Im schummrigen Licht, dass durch die Gitter der Zelle kam, konnte ich kaum ausmachen, wer da stand. Aber der Kübel in seiner Hand war sehr deutlich. »Habt Ihr gut geschlafen?« Ich erstarrte bei der Stimme und rutschte so weit zurück, bis ich den eiskalten Stein berührte. »Minister«, brachte ich heraus. Ich wünschte, meine Stimme hätte nicht so sehr gezittert. Vergebens räusperte ich mich einige Male. »Ich möchte mit Euch über Marokko sprechen« begann er und setzte sich an das untere Ende meiner Pritsche. Seine Augen konnte ich in der Dunkelheit nicht ausmachen, aber seiner Stimme konnte ich entnehmen, dass ihm diese Situation unsägliches Vergnügen bereitete.
»Nur zu« krächzte ich und bedeutete ihm fortzufahren.

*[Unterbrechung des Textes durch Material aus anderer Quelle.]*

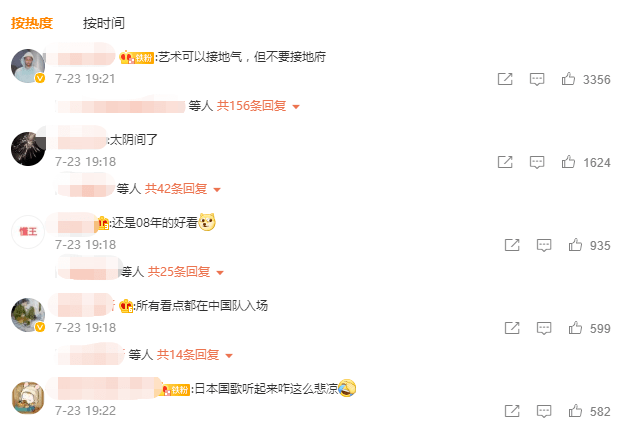Like the comment with 582 likes
The image size is (617, 430).
click(x=575, y=411)
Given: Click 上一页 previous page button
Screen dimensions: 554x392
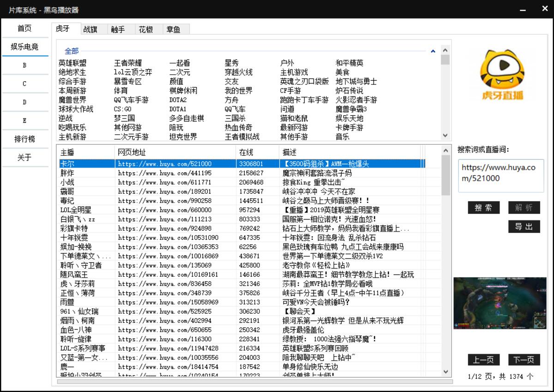Looking at the screenshot, I should click(483, 360).
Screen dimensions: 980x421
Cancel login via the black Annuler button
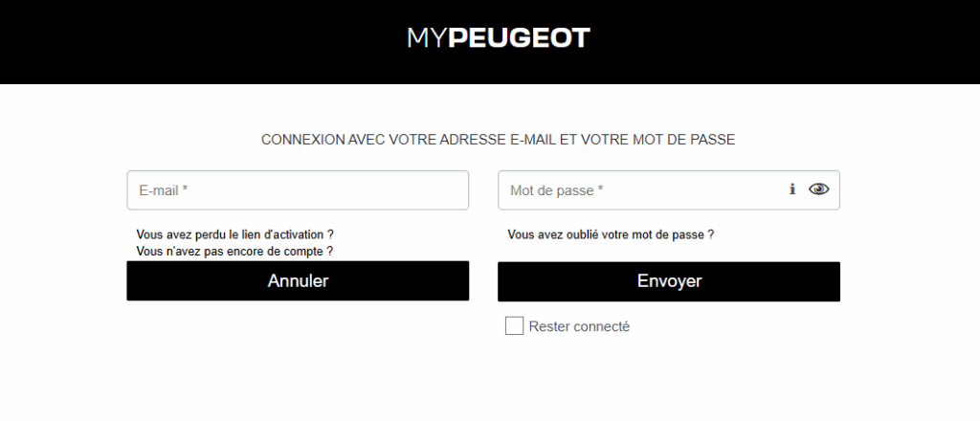pos(298,281)
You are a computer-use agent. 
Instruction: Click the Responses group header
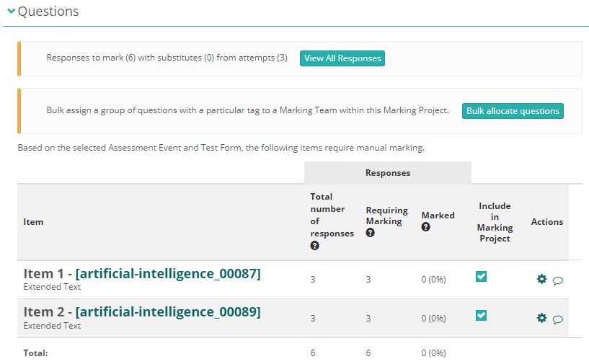click(x=387, y=173)
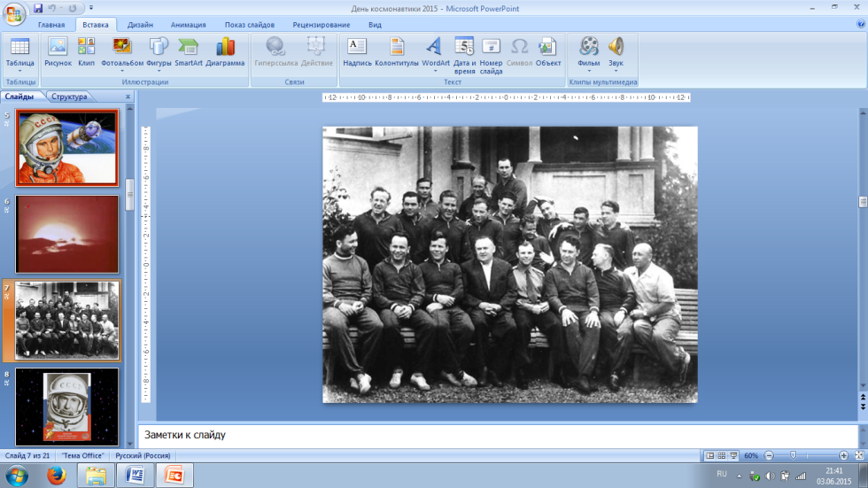Click Номер слайда slide number icon
Screen dimensions: 868x488
491,55
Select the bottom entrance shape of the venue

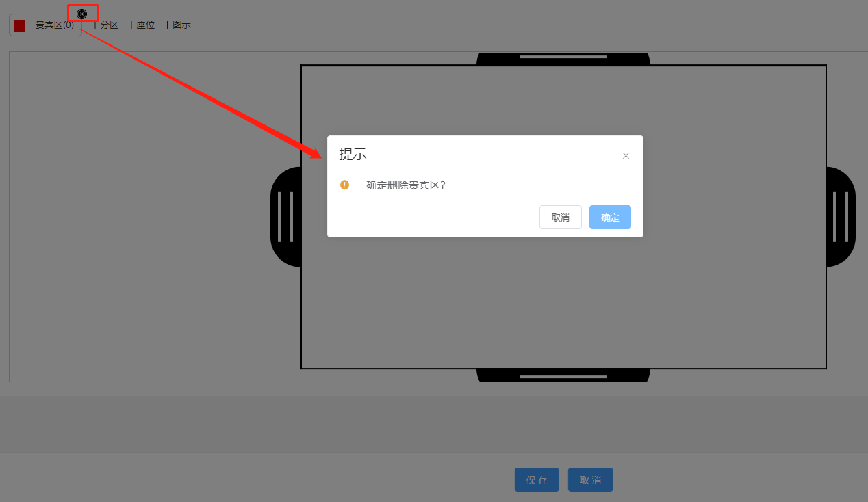(x=563, y=375)
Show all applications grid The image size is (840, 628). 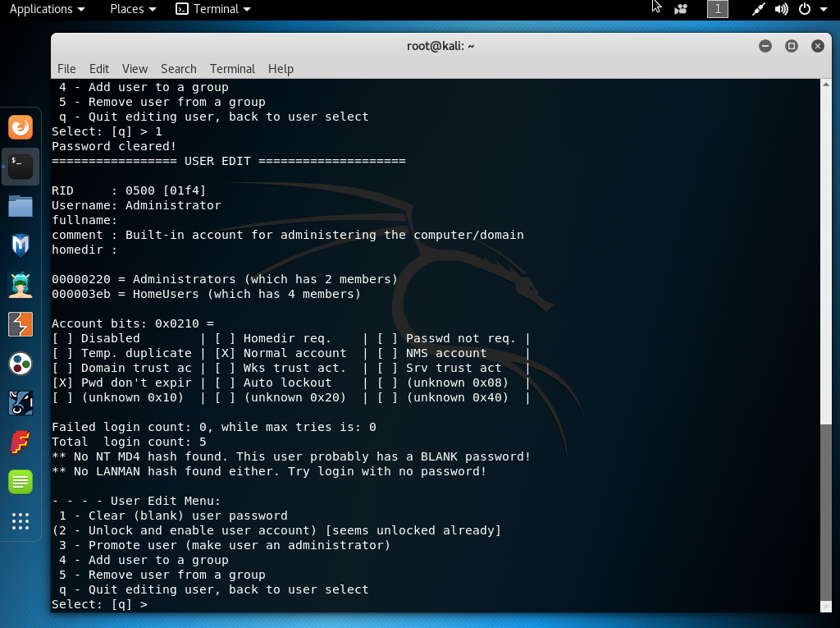pos(21,521)
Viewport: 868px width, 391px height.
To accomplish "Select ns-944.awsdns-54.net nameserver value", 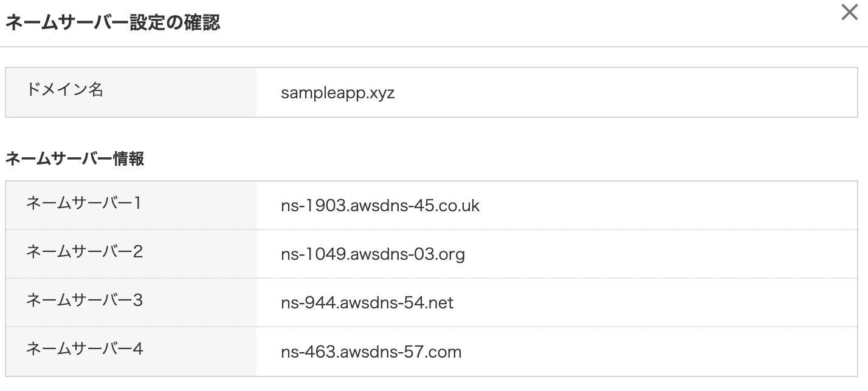I will pyautogui.click(x=367, y=302).
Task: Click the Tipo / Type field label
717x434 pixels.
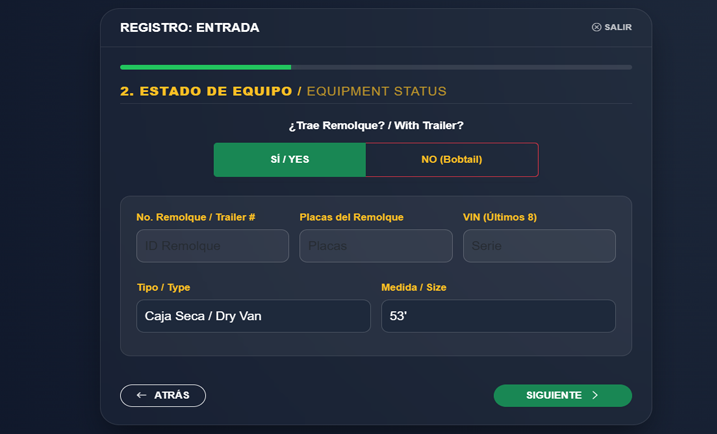Action: click(163, 287)
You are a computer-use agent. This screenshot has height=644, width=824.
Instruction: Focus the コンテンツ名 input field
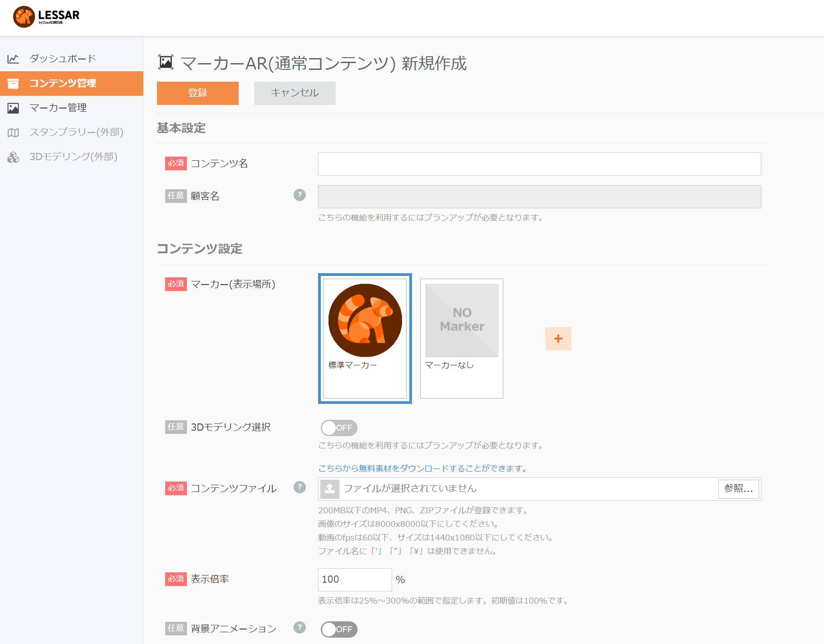pyautogui.click(x=540, y=164)
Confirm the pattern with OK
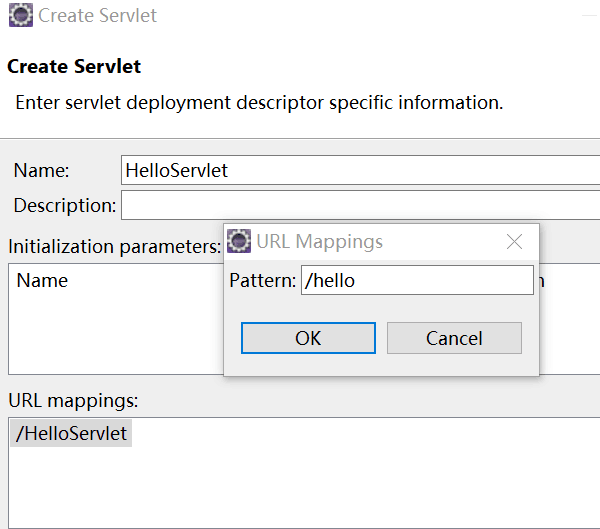 click(x=308, y=338)
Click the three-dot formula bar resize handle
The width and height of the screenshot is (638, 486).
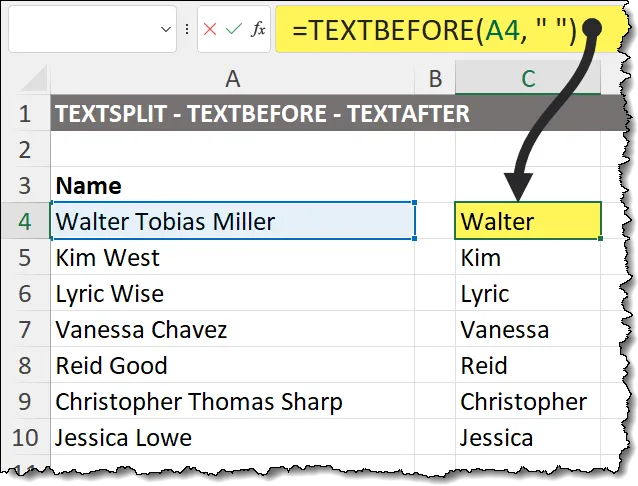[x=188, y=29]
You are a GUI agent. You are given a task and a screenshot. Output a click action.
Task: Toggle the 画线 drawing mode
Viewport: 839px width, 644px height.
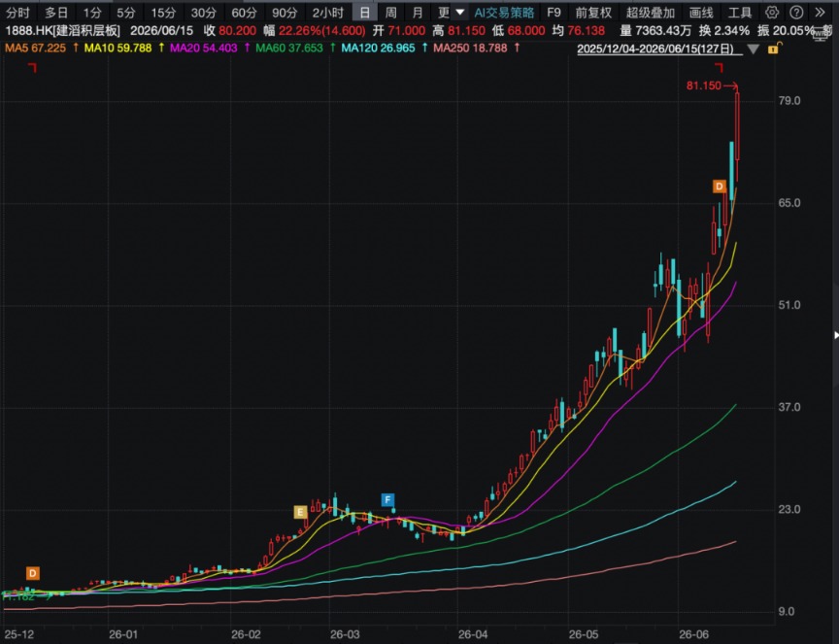point(701,13)
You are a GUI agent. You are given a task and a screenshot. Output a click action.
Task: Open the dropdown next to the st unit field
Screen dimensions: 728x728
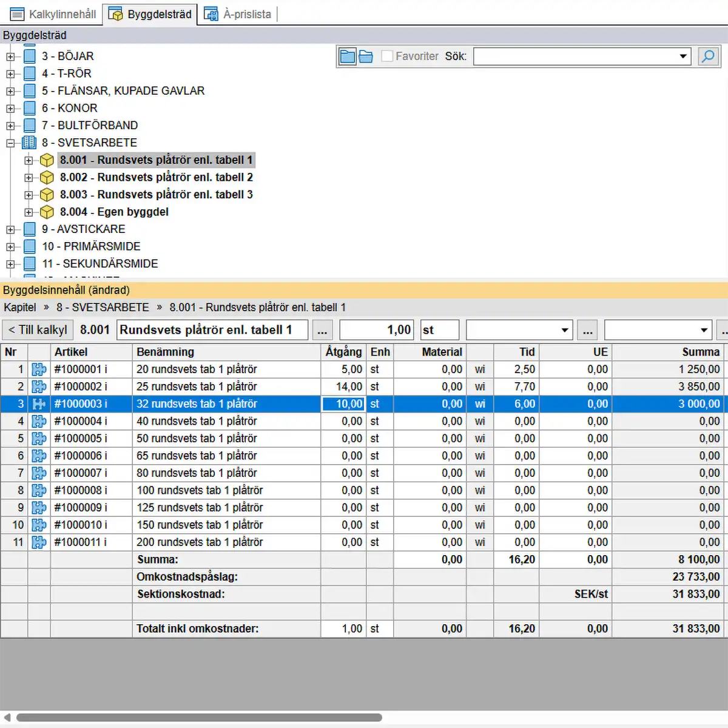[564, 330]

Das Aufeinanderschlagen meiner Zähne wurde lauter und ich zog meine Beine noch näher an mich heran. »Wenn Ihr mir etwas erzählt, werde ich Euch etwas anständiges zu Essen bringen« versprach er und suchte meinen Blick, so gut er es konnte. Wartete, bis die Botschaft bei mir sackte. Alleine bei dem Gedanken an irgendetwas anderes wie Brot knurrte mein Magen und mir lief das Wasser im Mund zusammen.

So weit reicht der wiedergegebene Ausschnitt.